On transforming culture and why I dislike the question

Are Christians called to transform culture? Whenever this question comes up, I’ve typically been struck by those who declare we are not. Now I get that transforming culture is loaded with complexity. What do we mean by this? The simplistic answer is influencing culture such that it is compatible with Christianity. But in a fallen world, that lofty goal is myopic at best.

Another issue is what do we mean by culture? Andy Crouch states it simply, “it is what human beings make of the world.”[1]  Of course, it’s a bit more complex than this in the ways an ethos is formed from the various components that make up a particular culture. Example, a workplace culture is one defined by the priority of values and examples of living that out. So, if we consider the nature of culture, we have to conclude that there is not just one culture but many operating in different spheres of society and overlapping with each other. Even when we consider our prevailing ethos, it is an amalgamation of various cultures forming a compatibility that infects the whole. This is one reason I dislike the question about transforming culture. Which culture do you mean?

But there’s another problem I have when the question gets dismissed with an emphatic no. I’ve been reading through Theology in Three Dimensions by John Frame. He provides a basic layout for his theory of triperspectivalism, which deals with the multi-dimensional aspect of how we come to know and accept truth. Room does not permit an exhaustive description and I don’t want to deviate from the point of the post. For the sake of brevity, he speaks of that which is normative, situational, existential and the ways in which each perspective overlaps with each other. In his chapter entitled, “Perspectives in All of Life,” he starts off by saying that we bring our relationship with Christ into every sphere we enter proclaiming “the gospel changes all of life . . .it creates new people, as new creations of God (2 Cor. 5:17).

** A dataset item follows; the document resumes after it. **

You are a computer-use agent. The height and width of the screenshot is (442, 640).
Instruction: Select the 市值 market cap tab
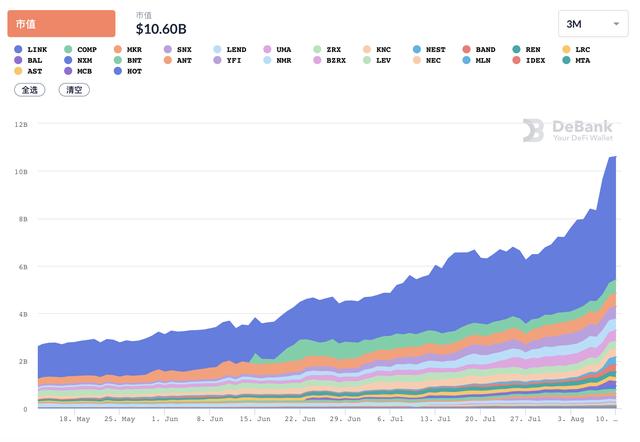coord(61,24)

New historical realities emerge. Renewed people bring about advances in worship and liturgy but also in business, the arts, government, entertainment, care for the sick and the poor, and all the academic disciplines. As for the academic disciplines in particular, my colleague Vern Poythress has published a series of books about “redeeming” different spheres of human life, such as science, sociology, mathematics, and philosophy. The point of these titles is not that redemption extends to these disciplines in just the same way it extends to individual believers. Rather, redeemed people take their faith to the academy and find in God’s revelation new and cogent ways of understanding his creation. This new understanding can lead to beneficial cultural change. [2]

While he hones in on academic disciplines, the point cannot be missed for its broader application to whatever culture Christians find themselves in. As ambassadors of Christ, we do more than just carry a message of good news but we have lives that should be impacted by it. Furthermore, our eyes have been opened to accept God’s revelation in Scripture that should impact how we see his interaction with his world. This new eyesight that is now aligned with God’s vision for his world than when we didn’t have eyes to see. In short, that means when we bring his goodness to bear in our different spheres of life, we can have some kind of influence and impact.

This is why I find the question of transforming culture a bit misleading. We may not be able to change society as a whole but we certainly can have impact on various facets of life for God’s glory because he has created good works for us to walk in (Eph. 2:10). To say that we are not called to have some of transformative effect negates the idea that our salvation means actually living as people who have been redeemed by the Father through the work of the Son. We are, after all, called to be salt and light (Matt. 5:13). As my ESV study Bible notes, this means “disciples of Jesus who influence the world for good.” Even though we operate under a different ethos at work in the world, we should actually look for opportunities where we can make a difference for the glory of God in it. Frame notes;

As Poythress indicates, when we bring our faith to the workplace and the academy, it is important for us to learn how to see the creation as God’s Word presents it, not as we in our sinful autonomy would like it to be. The Bible is not a textbook of science, or mathematics, or politics, but what it says about these disciplines is true because it is God’s word. And whatever we discover as Christian laborers and academics will necessarily agree with what the Bible says. I am not saying that there is a distinctively biblical way to hammer a nail. But when we hammer nails into wood, we should do it to advance projects that will bring glory to God. [3]

So when this question comes up regarding transforming culture, before we jump too quickly to say no, perhaps it might be better to ask in what parts of my little world can my gospel oriented lens see where a difference can be made and give a nudge towards the kingdom.

[1] Andy Crouch, Culture Making: Recovering our Creative Calling, 23

[2] John Frame, Theology in Three Dimensions: a Guide to Triperspectivalism and its Significance, 44

[3] Ibid


One thought on “On transforming culture and why I dislike the question

  1. foedusgratiae February 15, 2020 / 1:26 pm


    This is good. Thank you. I tried to view it as how may we bring about change in our little corner of the world. Localized change. As a father, I can bring about change to my family. As a pastor, I can bring about change to my church. As a community member, I can have a small impact in my neighborhood and neighbors. All by the hopeful power of the Spirit of God who hopefully is bringing about change in my own heart.

    I appreciate a balance between an arrogant “yes, we can and will change culture” and a mopey “no, we cannot change culture.” A chastened humility with a full recognition of the resurrection power of our God.